[Start of section]

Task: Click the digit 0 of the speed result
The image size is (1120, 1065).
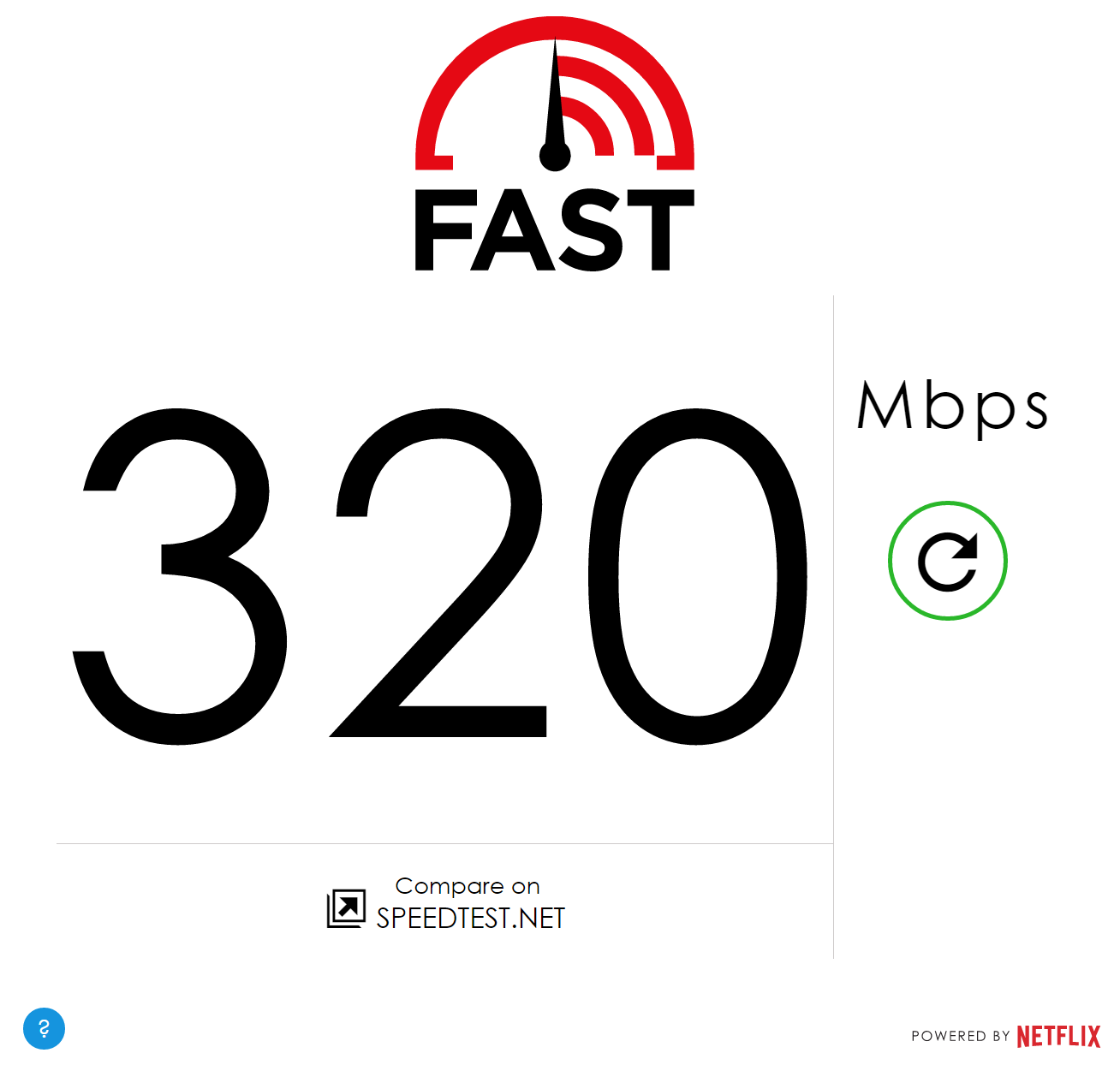Action: 698,576
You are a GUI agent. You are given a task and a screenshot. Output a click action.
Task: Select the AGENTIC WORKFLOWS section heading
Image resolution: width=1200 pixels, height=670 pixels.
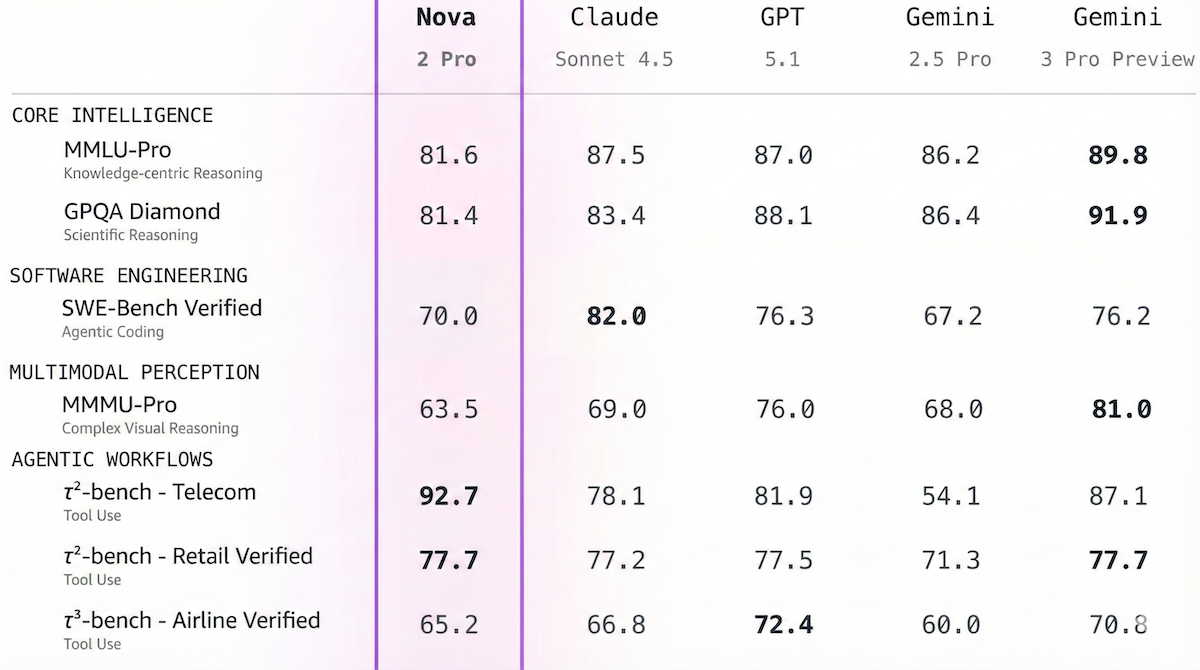pyautogui.click(x=112, y=459)
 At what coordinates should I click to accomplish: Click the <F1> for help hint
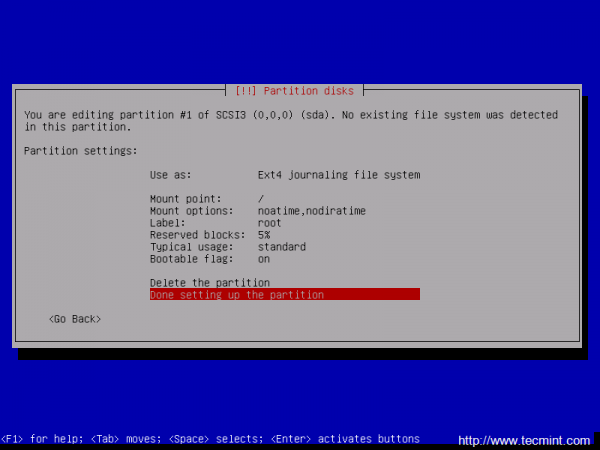42,439
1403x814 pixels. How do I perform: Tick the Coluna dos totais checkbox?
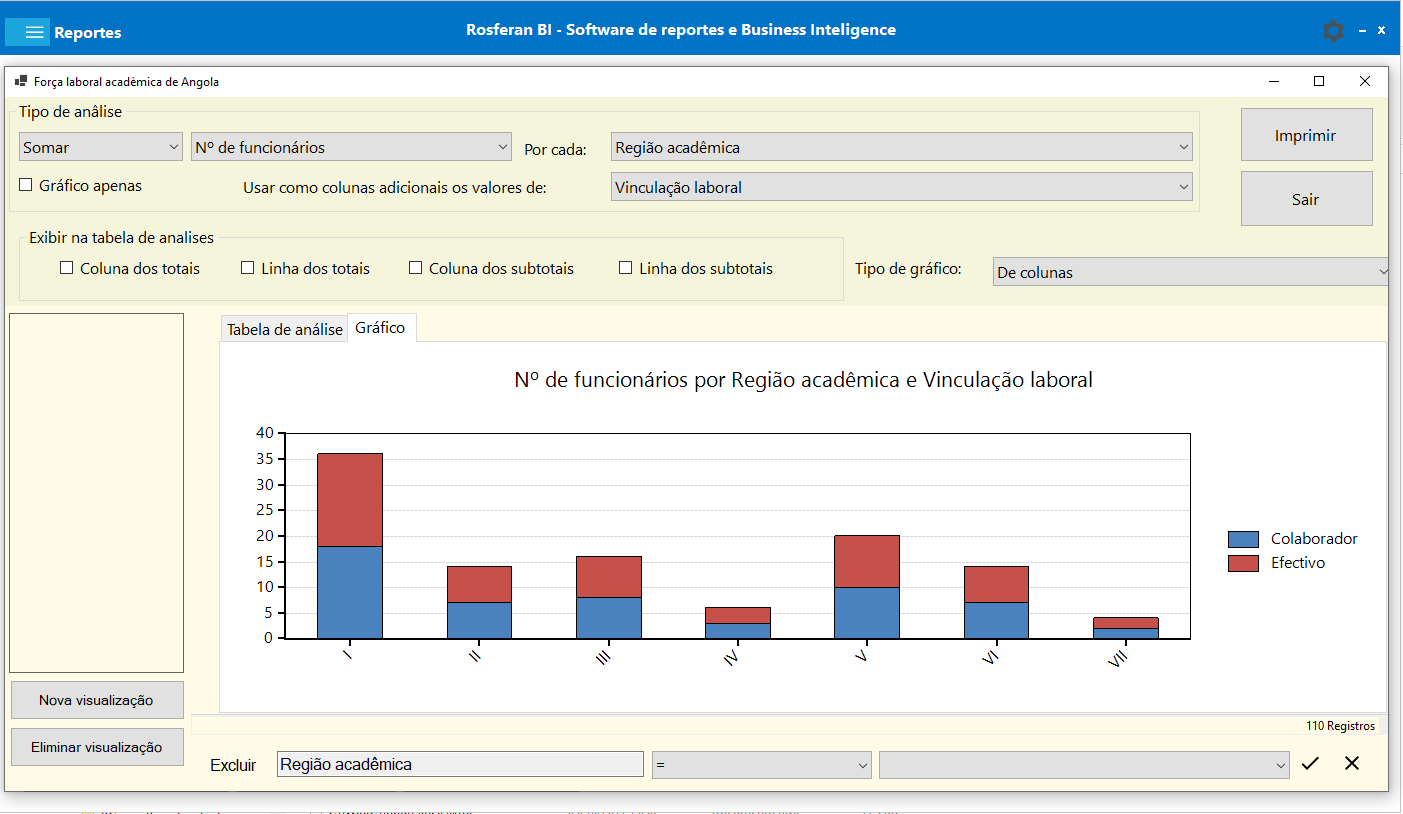[67, 268]
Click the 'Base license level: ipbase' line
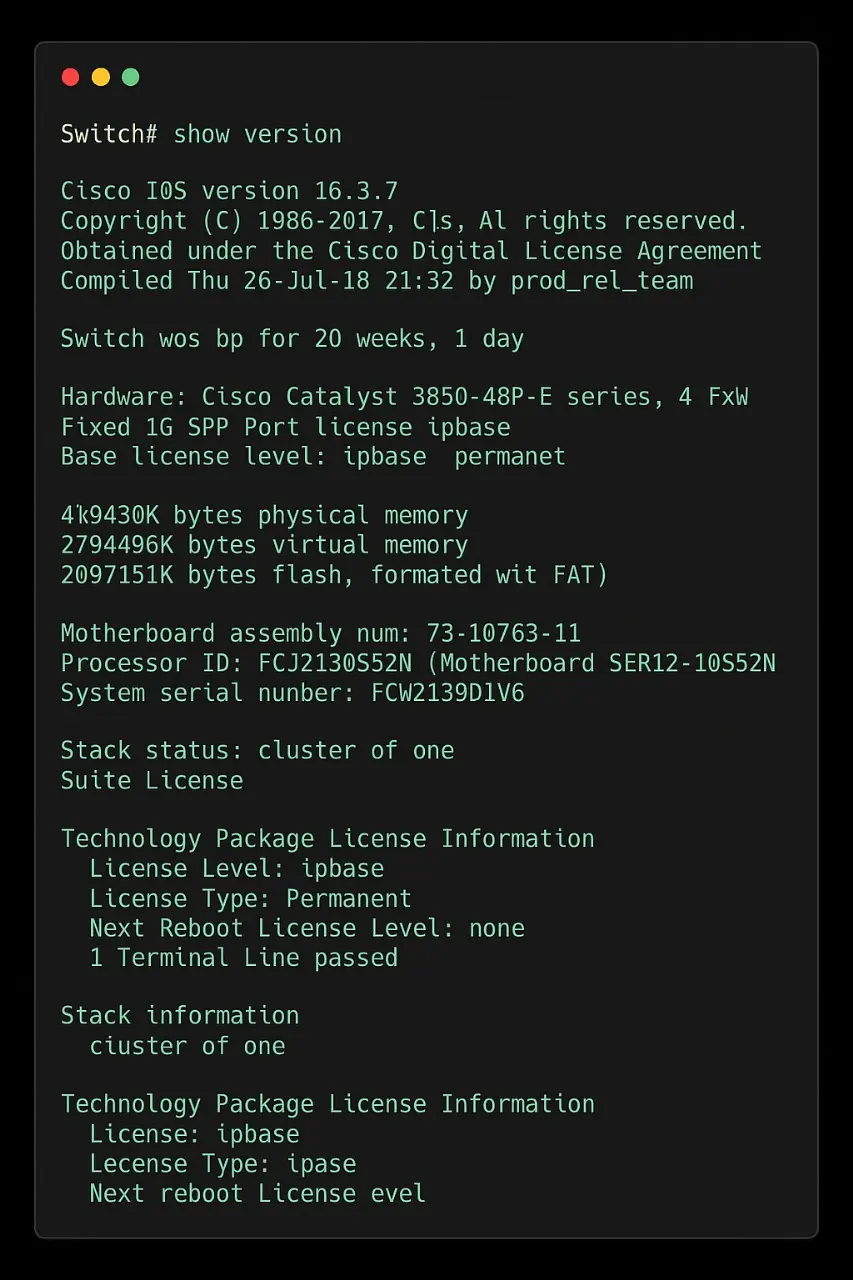Viewport: 853px width, 1280px height. pyautogui.click(x=313, y=457)
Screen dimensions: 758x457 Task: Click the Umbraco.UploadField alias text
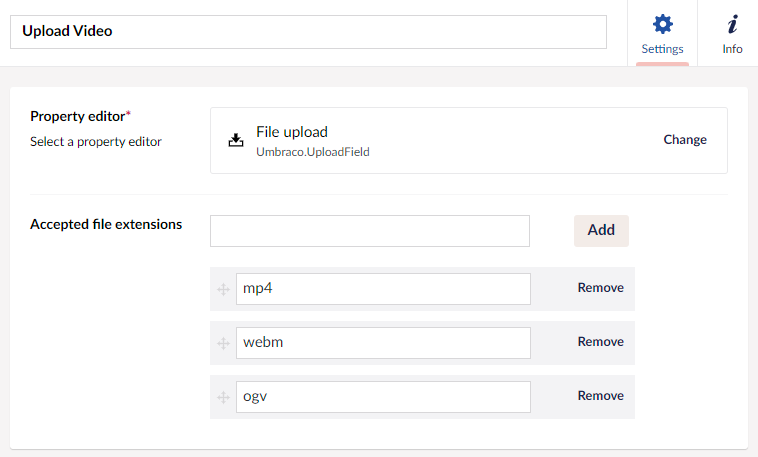point(313,152)
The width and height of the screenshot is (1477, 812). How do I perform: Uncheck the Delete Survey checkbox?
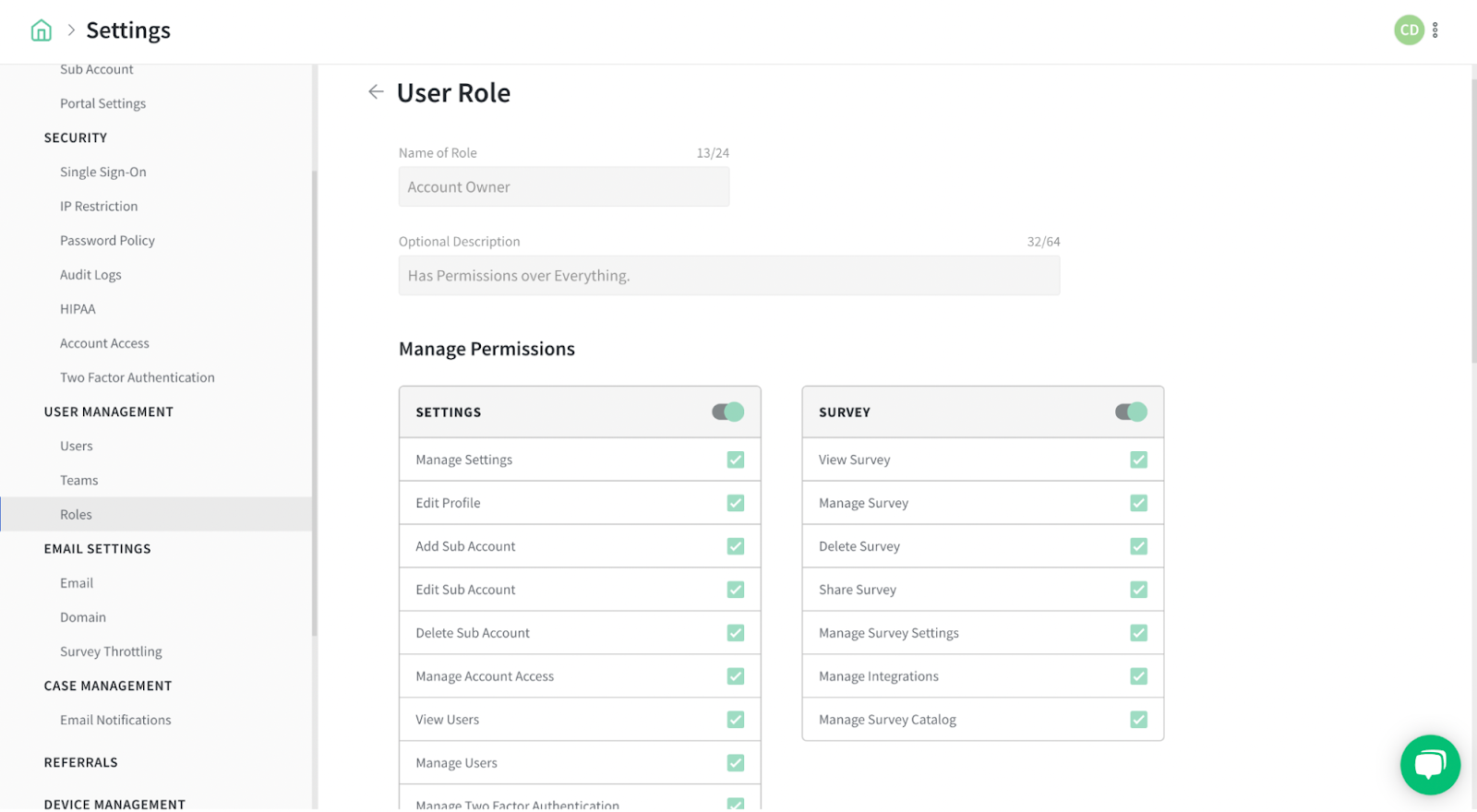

[End of section]

About this exercise:
Reproduce every line in the records above that contains the word "screenshot".

Answer space:
You are a GUI agent. You are given a task and a screenshot. Output a click action.
The width and height of the screenshot is (1477, 812). How do I perform: Uncheck the Delete Survey checkbox?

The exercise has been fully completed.